Attention to the difference:

  • a = [[1,2,3],[4,5,6]]: creates a 1-dimensional array with 2-elements.
  • a = [[1,2,3] [4,5,6]]: creates a 2-dimensional array (a matrix with 2 columns) with three elements (scalars).

Access the elements with a[row,col]. You can also make a boolean mask and apply to the matrix:

a = [[1,2,3] [4,5,6]]
mask = [[true,true,false] [false,true,false]]
println(a[mask])
# Will print [1, 2, 5]. Always flattened.

Other useful operations:

  • size(a): Returns a tuple with the sizes of the n dimensions.
  • ndims(a): Returns the number of dimensions of the array.
  • a': Transpose operator.
  • reshape(a, nElementsDim1, nElementsDim2): Reshape the elements of a in a new n-dimensional array with the dimensions given.
  • dropdims(a, dims=(dimToDrop1,dimToDrop2)): Remove the specified dimensions, provided that the specified dimension has only a single element

These last three operations performe only a shallow copy (a view) on the matrix, so if the underlying matrix changes, the view also changes.

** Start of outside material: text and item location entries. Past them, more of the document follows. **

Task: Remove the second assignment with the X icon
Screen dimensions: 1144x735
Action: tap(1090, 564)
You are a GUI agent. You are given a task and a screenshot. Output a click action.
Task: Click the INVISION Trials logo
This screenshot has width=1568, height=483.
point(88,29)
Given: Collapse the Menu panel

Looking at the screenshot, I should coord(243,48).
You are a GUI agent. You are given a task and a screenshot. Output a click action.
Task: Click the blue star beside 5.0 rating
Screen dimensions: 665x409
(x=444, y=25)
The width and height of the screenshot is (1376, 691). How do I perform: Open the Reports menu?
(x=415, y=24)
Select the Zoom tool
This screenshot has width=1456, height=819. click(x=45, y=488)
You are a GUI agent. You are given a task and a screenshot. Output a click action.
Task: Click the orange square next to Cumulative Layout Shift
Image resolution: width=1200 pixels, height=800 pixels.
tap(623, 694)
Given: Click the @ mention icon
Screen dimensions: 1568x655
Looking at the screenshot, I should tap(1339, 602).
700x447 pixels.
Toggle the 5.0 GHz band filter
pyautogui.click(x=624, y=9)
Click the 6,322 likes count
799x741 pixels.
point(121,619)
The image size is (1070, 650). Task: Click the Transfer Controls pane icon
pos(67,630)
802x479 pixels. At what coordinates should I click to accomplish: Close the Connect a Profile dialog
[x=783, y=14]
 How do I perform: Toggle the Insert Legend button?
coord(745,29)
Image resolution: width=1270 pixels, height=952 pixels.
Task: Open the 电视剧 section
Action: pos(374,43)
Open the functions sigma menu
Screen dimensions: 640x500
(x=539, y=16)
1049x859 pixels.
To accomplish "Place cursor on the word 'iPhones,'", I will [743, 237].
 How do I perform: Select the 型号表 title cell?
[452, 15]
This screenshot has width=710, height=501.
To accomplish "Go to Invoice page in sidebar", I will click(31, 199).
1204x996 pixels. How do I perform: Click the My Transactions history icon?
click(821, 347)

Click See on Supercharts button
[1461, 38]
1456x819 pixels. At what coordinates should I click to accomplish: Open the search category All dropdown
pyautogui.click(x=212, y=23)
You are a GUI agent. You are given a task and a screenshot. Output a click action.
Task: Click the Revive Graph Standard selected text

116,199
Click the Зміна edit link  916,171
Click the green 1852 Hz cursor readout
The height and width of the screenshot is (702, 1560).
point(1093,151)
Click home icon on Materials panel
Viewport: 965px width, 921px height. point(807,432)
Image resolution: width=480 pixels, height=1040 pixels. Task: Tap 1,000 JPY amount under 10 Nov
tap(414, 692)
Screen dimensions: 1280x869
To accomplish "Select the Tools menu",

Use collect(reshape/dropdims/transpose) to force a deep copy.

Tuples

Tuples are an immutable collection of elements. Initialize with a = (1,2,3) or a = 1,2,3. Tuples can be unpacked like so: var1, var2 = (x,y). And you can convert a tuple into a vector like this: v = collect(a).

Named Tuples

Named tuples are immutable collections of items whose position in the collection (index) can be identified not only by their position but also by their name.

  • nt = (a=1, b=2.5): Define a NamedTuple
  • nt.a: Access the elements with the dot notation
  • keys(nt): Return a tuple of the keys
  • values(nt): Return a tuple of the values
  • collect(nt): Return an array of the values
  • pairs(nt): Return an iterable of the pairs (key,value). Useful for looping: for (k,v) in pairs(nt) [...] end

Dictionaries

Dictionaries are mutable mappings from keys to values. Ways to create one:

  • mydict = Dict{T,U}()
  • mydict = Dict('a'=>1, 'b'=>2, 'c'=>3)

Useful operations:

  • mydict[key] = value: Add pairs to the dictionary
  • mydict[key]: Look up value. If it doesn't exist, raises error.
  • get(mydict,'a',0): Look up value with a default value for non-existing key.
  • keys(mydict): Get all keys. Results in an iterator. Use collect() to transform into array.
  • values(mydict): Iterator of all the values.
  • haskey(mydict, 'a'): Checks if a key exists.
  • in(('a' => 1), mydict): Checks if a given key/value pair exists.
  • delete!(amydict,'akey'): Delete the pair with the specified key from the dictionary.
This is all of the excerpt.